BACKGROUND: Empagliflozin reduces cardiovascular death (CVD) or heart failure (HF) hospitalization (HFH) in patients with HF and preserved ejection fraction. Treatment effects and safety in relation to age have not been studied. OBJECTIVES: The purpose of this study was to evaluate the interplay of age and empagliflozin effects in EMPEROR-Preserved (Empagliflozin Outcome Trial in Patients With Chronic Heart Failure With Preserved Ejection Fraction). METHODS: We grouped patients (n = 5,988) according to their baseline age (<65 years [n = 1,199], 65-74 years [n = 2,214], 75-79 years [n = 1,276], ≥80 years [n = 1,299]).

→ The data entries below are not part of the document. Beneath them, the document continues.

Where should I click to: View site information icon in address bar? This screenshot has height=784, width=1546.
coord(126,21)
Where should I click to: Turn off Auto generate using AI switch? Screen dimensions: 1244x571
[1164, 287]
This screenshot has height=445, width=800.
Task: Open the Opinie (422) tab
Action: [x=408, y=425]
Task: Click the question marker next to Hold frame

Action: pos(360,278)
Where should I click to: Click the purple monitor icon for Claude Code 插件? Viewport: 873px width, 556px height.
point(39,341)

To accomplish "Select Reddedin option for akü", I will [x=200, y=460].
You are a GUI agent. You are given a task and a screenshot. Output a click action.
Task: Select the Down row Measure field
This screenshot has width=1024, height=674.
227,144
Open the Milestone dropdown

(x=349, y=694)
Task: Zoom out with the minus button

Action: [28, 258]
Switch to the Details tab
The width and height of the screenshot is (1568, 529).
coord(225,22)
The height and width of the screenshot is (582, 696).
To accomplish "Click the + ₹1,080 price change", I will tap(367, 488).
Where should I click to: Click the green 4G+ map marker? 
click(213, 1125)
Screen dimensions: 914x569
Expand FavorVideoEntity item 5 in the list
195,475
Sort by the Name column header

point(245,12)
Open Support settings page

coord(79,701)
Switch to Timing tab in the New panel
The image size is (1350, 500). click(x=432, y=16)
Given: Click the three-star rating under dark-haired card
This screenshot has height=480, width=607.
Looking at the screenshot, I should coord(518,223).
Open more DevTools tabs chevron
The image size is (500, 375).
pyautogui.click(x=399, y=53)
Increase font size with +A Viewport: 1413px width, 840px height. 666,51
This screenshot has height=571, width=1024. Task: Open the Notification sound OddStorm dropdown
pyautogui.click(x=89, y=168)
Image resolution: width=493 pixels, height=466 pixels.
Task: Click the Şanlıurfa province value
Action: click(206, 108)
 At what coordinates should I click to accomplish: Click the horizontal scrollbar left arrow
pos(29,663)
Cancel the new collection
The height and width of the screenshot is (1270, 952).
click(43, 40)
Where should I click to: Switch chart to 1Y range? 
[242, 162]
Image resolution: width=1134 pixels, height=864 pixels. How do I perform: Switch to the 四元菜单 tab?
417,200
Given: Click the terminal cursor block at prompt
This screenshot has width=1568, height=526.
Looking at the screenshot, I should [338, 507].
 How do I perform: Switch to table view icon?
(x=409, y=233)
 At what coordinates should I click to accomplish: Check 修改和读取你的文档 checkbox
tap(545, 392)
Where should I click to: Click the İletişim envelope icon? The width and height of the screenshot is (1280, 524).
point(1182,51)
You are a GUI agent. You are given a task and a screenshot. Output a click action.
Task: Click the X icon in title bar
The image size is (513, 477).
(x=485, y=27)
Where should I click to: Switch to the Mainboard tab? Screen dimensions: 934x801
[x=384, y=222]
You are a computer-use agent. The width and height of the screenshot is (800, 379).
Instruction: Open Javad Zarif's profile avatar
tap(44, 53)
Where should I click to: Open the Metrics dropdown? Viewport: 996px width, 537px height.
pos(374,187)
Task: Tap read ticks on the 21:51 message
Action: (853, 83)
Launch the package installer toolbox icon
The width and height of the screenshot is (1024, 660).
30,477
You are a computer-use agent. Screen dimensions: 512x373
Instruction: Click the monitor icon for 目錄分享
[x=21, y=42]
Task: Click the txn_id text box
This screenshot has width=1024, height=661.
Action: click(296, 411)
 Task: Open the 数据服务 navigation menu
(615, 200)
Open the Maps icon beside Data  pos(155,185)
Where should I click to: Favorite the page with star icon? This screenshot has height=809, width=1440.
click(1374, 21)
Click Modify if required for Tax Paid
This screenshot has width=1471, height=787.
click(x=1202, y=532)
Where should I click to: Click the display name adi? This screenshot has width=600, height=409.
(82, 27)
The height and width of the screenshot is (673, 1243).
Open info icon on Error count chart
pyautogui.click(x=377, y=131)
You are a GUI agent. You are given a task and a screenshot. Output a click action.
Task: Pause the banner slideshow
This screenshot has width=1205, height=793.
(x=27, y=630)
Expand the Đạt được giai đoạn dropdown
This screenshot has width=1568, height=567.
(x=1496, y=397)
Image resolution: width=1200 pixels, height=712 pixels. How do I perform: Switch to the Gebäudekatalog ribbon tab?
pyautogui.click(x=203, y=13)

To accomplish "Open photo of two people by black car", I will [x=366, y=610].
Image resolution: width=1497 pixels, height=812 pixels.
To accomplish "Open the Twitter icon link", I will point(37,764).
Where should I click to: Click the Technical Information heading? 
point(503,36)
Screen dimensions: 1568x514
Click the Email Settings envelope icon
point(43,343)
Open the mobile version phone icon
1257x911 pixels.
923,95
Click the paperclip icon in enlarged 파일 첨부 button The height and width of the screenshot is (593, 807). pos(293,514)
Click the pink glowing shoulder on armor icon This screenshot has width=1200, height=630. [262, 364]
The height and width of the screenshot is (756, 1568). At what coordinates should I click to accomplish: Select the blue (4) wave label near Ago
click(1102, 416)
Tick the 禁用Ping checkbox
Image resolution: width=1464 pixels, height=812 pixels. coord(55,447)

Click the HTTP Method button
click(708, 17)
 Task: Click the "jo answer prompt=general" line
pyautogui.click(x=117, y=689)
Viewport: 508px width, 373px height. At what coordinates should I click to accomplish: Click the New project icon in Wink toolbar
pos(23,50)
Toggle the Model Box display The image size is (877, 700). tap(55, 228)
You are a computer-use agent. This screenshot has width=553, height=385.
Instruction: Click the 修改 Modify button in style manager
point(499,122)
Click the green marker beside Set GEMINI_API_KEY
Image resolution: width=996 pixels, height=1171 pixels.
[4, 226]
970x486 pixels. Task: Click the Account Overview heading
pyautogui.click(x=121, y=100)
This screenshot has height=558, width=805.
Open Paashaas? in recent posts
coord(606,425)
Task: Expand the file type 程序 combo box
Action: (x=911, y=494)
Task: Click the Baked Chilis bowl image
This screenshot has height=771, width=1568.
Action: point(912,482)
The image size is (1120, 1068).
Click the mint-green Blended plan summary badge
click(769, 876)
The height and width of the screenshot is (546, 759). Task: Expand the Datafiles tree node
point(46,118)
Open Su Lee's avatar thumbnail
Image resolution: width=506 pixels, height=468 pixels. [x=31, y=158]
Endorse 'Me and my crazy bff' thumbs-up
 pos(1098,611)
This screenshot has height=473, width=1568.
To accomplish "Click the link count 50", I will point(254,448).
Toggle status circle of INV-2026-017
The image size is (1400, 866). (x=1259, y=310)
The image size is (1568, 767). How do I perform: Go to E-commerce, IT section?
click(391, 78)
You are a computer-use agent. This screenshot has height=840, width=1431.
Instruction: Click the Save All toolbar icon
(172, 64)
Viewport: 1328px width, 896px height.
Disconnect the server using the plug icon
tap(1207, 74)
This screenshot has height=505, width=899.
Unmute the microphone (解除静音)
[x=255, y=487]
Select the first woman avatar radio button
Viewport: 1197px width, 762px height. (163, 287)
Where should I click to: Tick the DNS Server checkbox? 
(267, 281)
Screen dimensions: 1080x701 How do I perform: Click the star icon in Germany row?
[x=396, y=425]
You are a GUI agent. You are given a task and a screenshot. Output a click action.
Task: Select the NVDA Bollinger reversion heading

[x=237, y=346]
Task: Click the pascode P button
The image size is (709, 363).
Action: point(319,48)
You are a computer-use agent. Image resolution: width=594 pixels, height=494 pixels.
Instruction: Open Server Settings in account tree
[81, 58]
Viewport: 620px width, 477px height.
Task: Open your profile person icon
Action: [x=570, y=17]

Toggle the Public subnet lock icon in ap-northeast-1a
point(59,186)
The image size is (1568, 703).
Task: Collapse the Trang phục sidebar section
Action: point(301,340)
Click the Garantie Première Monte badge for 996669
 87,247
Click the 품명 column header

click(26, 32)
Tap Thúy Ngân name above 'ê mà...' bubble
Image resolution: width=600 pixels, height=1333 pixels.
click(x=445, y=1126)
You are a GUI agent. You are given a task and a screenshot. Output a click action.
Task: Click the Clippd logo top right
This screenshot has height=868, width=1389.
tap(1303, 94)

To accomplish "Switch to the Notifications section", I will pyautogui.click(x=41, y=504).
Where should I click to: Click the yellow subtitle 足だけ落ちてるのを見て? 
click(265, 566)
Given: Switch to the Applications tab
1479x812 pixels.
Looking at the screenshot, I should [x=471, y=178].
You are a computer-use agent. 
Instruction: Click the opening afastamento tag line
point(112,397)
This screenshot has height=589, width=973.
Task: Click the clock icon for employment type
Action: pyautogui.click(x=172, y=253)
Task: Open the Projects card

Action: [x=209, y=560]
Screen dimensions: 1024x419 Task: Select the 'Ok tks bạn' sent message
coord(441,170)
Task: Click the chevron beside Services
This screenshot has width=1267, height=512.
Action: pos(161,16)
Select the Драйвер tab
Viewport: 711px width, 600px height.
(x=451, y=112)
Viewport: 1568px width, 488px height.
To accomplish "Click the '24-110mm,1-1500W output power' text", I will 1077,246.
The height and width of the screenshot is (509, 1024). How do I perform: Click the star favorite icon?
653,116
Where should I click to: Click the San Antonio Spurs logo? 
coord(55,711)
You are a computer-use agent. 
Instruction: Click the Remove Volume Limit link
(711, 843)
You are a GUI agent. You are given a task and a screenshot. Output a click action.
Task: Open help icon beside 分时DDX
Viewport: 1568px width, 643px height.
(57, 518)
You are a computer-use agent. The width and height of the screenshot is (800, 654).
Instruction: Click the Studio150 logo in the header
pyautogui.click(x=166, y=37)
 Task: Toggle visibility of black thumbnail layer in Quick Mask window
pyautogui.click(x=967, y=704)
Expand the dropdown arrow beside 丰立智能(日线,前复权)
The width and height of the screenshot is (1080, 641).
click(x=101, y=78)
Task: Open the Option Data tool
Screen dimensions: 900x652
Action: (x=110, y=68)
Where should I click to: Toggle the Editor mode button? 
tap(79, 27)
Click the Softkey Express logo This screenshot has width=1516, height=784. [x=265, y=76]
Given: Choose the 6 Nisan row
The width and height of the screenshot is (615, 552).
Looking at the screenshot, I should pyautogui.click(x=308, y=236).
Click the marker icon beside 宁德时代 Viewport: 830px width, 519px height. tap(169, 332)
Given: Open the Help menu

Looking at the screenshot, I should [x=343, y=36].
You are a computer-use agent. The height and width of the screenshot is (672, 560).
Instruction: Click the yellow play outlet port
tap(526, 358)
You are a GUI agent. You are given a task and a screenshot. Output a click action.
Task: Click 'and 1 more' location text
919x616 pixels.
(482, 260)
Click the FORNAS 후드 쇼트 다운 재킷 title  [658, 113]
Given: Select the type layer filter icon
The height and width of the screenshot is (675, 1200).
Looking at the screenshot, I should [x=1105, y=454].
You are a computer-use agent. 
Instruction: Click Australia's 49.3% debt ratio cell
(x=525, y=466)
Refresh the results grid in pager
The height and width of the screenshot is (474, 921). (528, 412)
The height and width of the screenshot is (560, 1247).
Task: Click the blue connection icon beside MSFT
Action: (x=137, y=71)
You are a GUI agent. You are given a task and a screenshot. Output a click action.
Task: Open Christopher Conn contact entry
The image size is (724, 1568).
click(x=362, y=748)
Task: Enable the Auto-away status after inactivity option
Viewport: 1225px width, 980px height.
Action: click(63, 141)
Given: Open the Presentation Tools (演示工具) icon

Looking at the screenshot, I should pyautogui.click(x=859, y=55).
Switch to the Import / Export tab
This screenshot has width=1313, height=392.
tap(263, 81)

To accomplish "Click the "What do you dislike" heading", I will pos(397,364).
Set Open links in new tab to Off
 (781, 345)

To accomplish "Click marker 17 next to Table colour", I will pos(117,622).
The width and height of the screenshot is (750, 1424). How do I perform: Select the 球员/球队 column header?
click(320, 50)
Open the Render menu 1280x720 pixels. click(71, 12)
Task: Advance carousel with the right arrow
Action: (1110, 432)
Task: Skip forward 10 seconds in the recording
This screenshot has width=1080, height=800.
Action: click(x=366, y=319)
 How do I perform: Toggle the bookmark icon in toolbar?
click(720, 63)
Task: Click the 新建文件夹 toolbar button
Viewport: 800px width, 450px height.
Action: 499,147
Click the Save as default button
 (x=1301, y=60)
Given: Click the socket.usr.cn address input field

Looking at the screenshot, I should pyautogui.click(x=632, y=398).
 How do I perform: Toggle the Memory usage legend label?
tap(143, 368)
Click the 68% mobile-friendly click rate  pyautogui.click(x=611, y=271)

We explored the influence of age on empagliflozin effects on CVD or HFH (primary outcome), total HFH, rate of decline in estimated glomerular filtration rate, health-related quality of life with the Kansas City Cardiomyopathy Questionnaire-Clinical Summary Score, and frequency of adverse events. RESULTS: Considering only patients on placebo, the incidence of primary outcomes (P trend = 0.02) and CVD (P trend = 0.003) increased with age. Empagliflozin reduced primary outcomes (P trend = 0.33), first HFH (P trend = 0.22), and first and recurrent HFH (P trend = 0.11) across all age groups with an effect being similar at ≥75 years (P interaction = 0.22) or >80 years (P interaction = 0.51). Empagliflozin improved Kansas City Cardiomyopathy Questionnaire-Clinical Summary Score at week 52 and attenuated the decline of estimated glomerular filtration rate without age interaction (P = 0.48 and P = 0.32, respectively). There were no clinically relevant differences in adverse events between empagliflozin and placebo across the age groups. CONCLUSIONS: Empagliflozin reduced primary outcomes and first and recurrent HFH and improved symptoms across a broad age spectrum. High age was not associated with reduced efficacy or meaningful intolerability. (Empagliflozin Outcome Trial in Patients With Chronic Heart Failure With Preserved Ejection Fraction [EMPEROR-Preserved]; NCT0305951).